▶ _GOAL OF THE EXERCISE_: Go through the listing and write out each line exactly.

▶ _RECORDS PROVIDED_:
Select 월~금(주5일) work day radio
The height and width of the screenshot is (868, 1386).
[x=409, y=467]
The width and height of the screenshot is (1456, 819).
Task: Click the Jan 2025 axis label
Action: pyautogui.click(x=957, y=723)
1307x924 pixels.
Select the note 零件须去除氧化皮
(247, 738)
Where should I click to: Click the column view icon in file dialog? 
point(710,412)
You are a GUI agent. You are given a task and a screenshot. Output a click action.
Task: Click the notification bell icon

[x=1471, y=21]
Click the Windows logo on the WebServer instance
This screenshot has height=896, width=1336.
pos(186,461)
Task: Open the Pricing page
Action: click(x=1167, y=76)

▶ _WRITTEN REPLY_:
Select 월~금(주5일) work day radio
The height and width of the screenshot is (868, 1386).
[x=409, y=467]
The width and height of the screenshot is (1456, 819).
Task: Click the Jan 2025 axis label
Action: pyautogui.click(x=957, y=723)
1307x924 pixels.
Select the note 零件须去除氧化皮
(247, 738)
Where should I click to: Click the column view icon in file dialog? 
point(710,412)
You are a GUI agent. You are given a task and a screenshot. Output a click action.
Task: Click the notification bell icon

[x=1471, y=21]
Click the Windows logo on the WebServer instance
This screenshot has height=896, width=1336.
pos(186,461)
Task: Open the Pricing page
Action: click(x=1167, y=76)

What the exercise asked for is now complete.